Starting at the first line of the listing below, retype each line up to and including the one that contains "Viewport: 1162px width, 534px height.". Leave pictures out.

◇ ◇ ◇ ◇ ◇ ◇ ◇

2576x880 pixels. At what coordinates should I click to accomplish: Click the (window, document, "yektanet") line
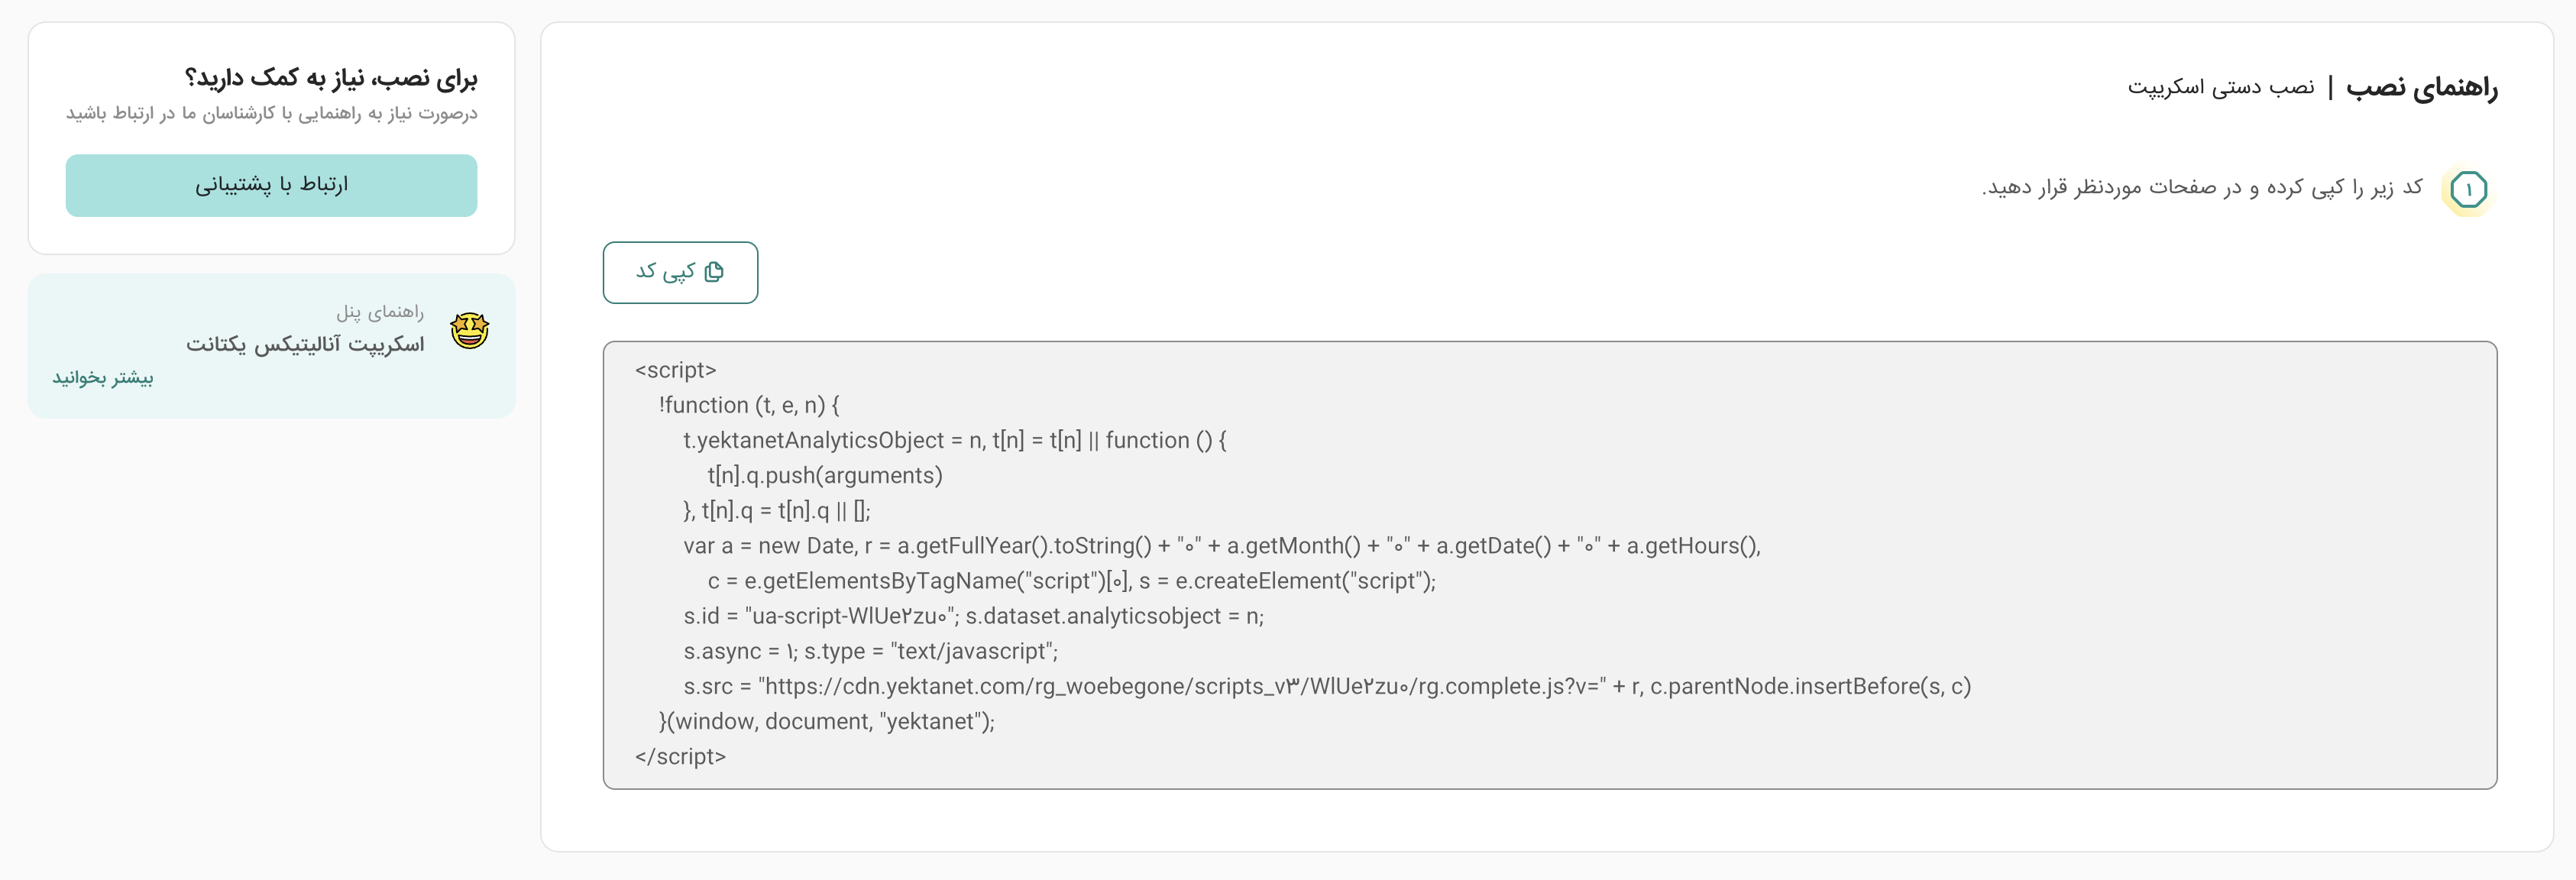pos(827,722)
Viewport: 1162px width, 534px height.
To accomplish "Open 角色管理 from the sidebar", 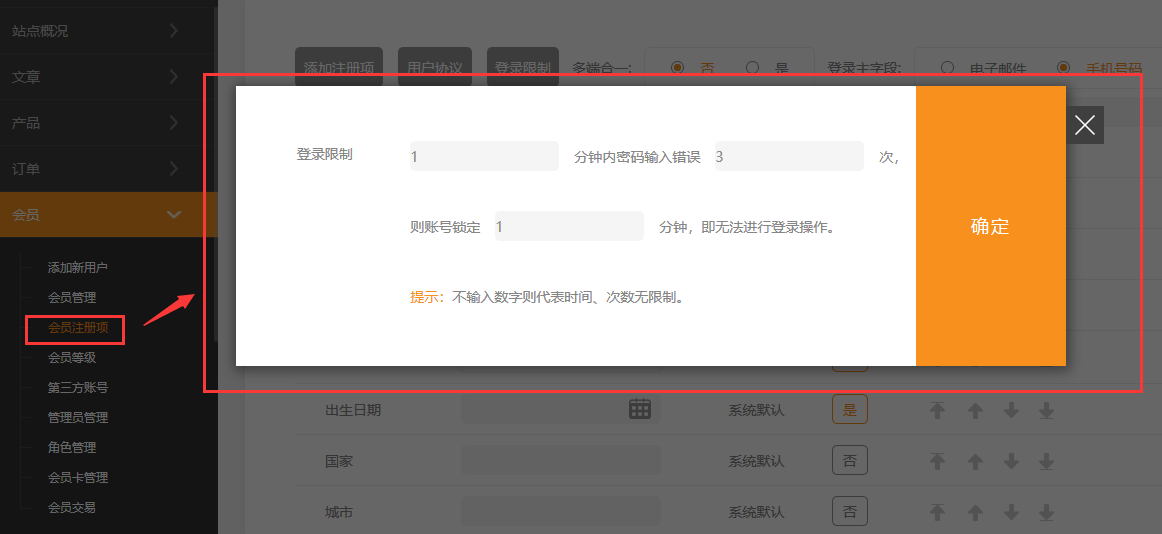I will coord(72,447).
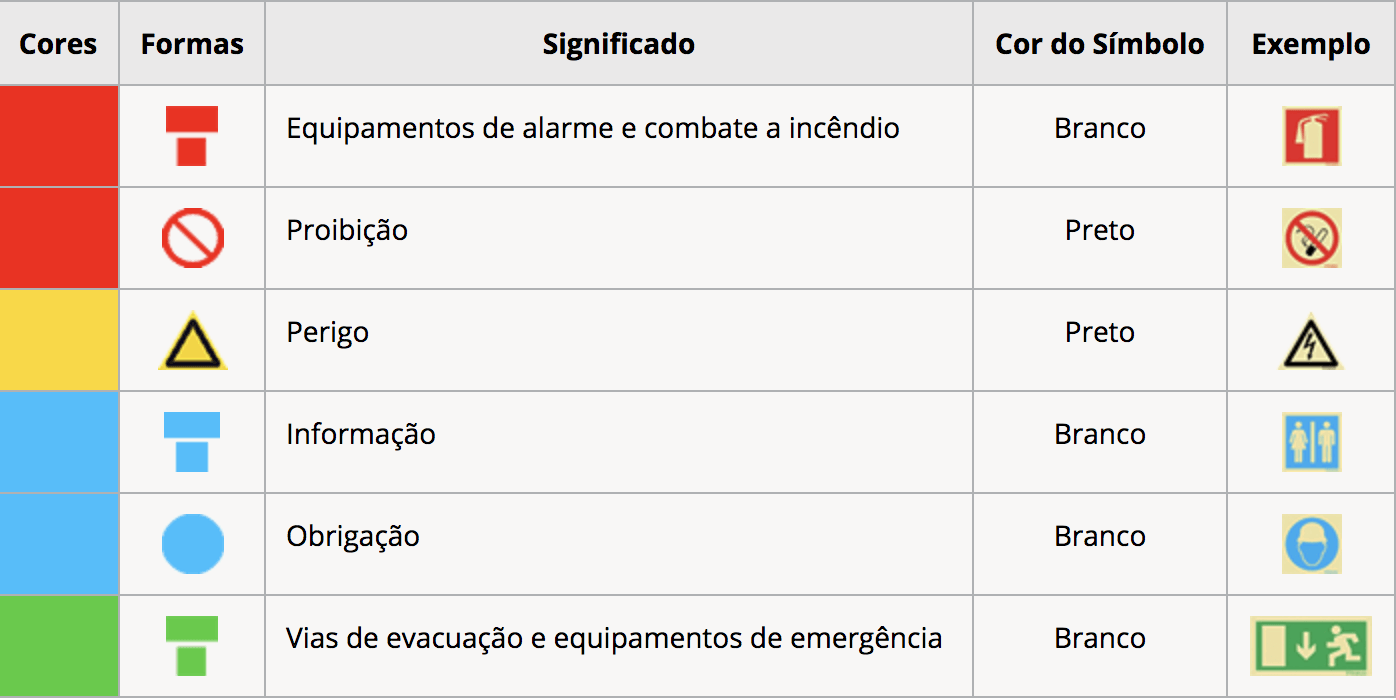1396x700 pixels.
Task: Click the Significado column header
Action: (618, 44)
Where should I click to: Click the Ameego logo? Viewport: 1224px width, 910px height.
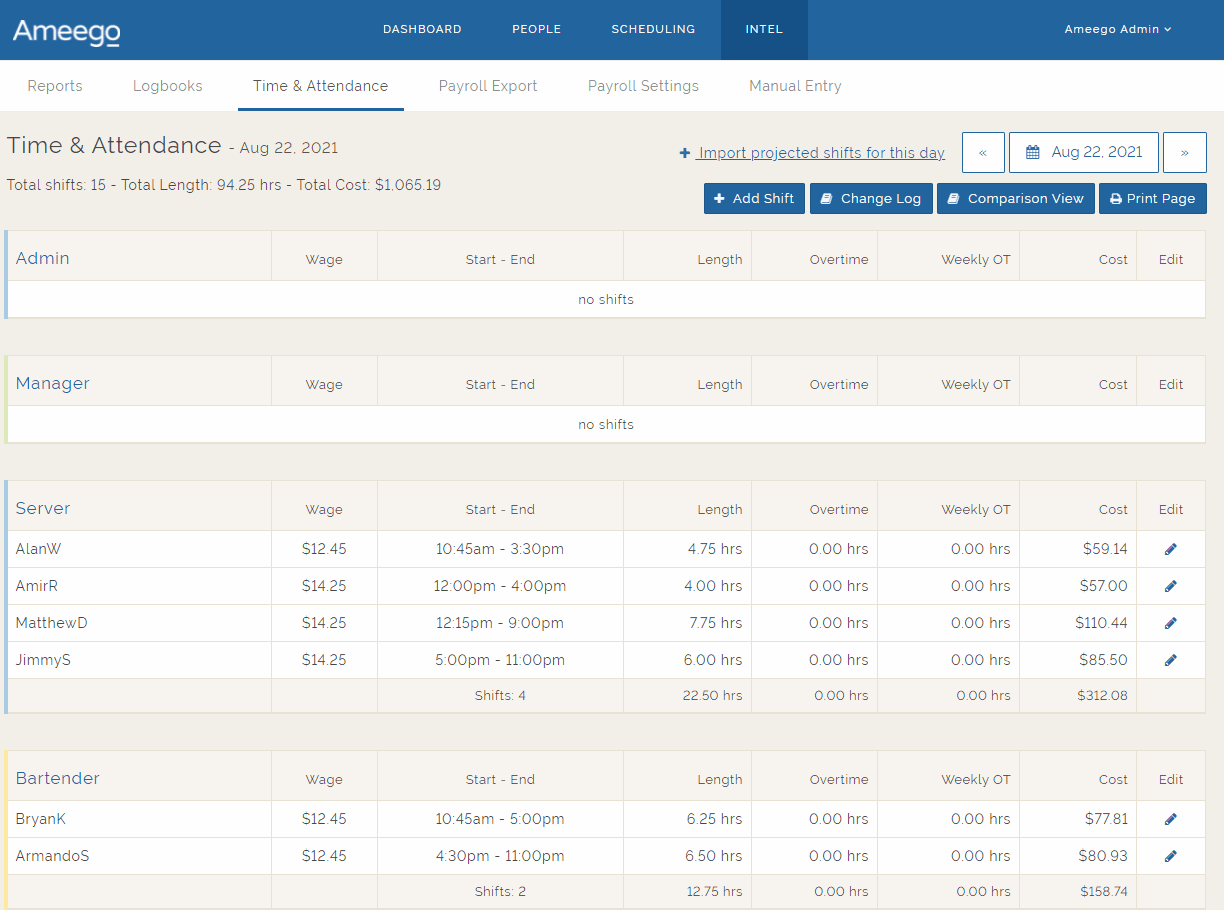click(67, 31)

◇ ◇ ◇ ◇ ◇ ◇ ◇

### Exercise result
2576x880 pixels. At what coordinates should I click to accomplish: Click the (window, document, "yektanet") line
pos(827,722)
Viewport: 1162px width, 534px height.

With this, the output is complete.